Questions fréquentes
Quel est le meilleur vélo pour rouler dans l'arrière-pays provençal ?
Un vélo de route avec un braquet compact et une cassette allant jusqu'à 32 dents couvre 80 % des circuits du Luberon et des Alpilles. Pour la Haute-Provence et les chemins blancs, un gravel offre plus de polyvalence, mais il ne remplace pas l'entraînement en côte.
Combien de jours faut-il pour découvrir le Luberon à vélo ?
Trois à cinq jours suffisent pour une boucle complète et satisfaisante. Au-delà, vous risquez de tourner en rond ou d'enchaîner des étapes trop longues pour vraiment profiter des villages.
Peut-on faire du cyclotourisme en Provence en été ?
C'est possible, mais contraignant.

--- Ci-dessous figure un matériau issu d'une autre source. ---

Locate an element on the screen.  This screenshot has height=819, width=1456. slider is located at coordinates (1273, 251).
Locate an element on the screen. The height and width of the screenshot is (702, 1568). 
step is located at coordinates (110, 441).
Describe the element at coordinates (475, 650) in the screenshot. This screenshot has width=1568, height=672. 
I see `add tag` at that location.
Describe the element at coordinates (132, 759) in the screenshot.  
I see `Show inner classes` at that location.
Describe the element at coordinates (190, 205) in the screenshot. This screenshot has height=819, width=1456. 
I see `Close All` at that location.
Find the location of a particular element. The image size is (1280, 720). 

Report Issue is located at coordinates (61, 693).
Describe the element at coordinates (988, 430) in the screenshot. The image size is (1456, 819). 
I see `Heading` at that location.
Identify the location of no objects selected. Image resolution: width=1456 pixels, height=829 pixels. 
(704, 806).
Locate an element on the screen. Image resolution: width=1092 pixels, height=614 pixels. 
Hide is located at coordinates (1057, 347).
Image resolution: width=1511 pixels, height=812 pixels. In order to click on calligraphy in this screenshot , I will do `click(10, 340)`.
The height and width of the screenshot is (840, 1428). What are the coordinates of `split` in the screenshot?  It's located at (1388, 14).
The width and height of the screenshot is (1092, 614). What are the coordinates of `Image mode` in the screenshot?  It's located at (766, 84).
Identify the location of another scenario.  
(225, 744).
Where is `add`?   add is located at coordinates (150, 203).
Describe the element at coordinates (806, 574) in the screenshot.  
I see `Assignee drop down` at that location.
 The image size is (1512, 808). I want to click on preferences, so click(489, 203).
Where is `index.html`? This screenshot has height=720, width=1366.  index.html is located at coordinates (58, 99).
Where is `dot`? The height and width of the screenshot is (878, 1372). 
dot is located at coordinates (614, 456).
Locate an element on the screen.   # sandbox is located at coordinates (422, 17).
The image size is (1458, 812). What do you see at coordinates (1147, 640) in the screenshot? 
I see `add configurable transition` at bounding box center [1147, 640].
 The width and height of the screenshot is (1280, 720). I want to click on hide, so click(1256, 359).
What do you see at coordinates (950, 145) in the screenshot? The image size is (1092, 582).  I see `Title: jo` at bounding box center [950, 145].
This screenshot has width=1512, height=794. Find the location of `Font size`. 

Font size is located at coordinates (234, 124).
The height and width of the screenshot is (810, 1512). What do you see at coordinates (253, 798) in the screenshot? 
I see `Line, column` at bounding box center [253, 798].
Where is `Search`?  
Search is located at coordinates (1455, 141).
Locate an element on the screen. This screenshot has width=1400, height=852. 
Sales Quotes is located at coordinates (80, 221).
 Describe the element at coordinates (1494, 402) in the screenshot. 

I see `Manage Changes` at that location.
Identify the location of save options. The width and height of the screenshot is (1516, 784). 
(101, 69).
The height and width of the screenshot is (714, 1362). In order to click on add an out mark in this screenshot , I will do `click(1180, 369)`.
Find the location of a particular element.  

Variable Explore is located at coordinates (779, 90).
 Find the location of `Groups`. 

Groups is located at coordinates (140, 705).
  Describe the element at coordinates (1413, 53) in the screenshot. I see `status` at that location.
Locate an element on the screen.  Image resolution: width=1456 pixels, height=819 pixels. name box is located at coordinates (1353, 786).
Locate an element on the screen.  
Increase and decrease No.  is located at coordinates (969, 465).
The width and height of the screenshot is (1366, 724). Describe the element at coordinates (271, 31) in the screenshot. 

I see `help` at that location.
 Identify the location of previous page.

Il faut rouler avant 11h et après 17h, prévoir beaucoup d'eau, et éviter les étapes de plus de 50 kilomètres. Beaucoup de cyclistes expérimentés préfèrent septembre ou octobre pour cette raison.
Faut-il réserver ses hébergements à l'avance ?
Oui, surtout dans les villages perchés où l'offre est limitée. En haute saison, réservez au moins un mois à l'avance. Hors saison, quelques jours de marge suffisent généralement.
Les routes de l'arrière-pays sont-elles sûres pour les cyclistes ?
Les routes secondaires sont globalement peu fréquentées et agréables. Les axes principaux, en revanche, peuvent être dangereux en été. Privilégiez systématiquement les petites départementales et évitez les grands axes aux heures de pointe.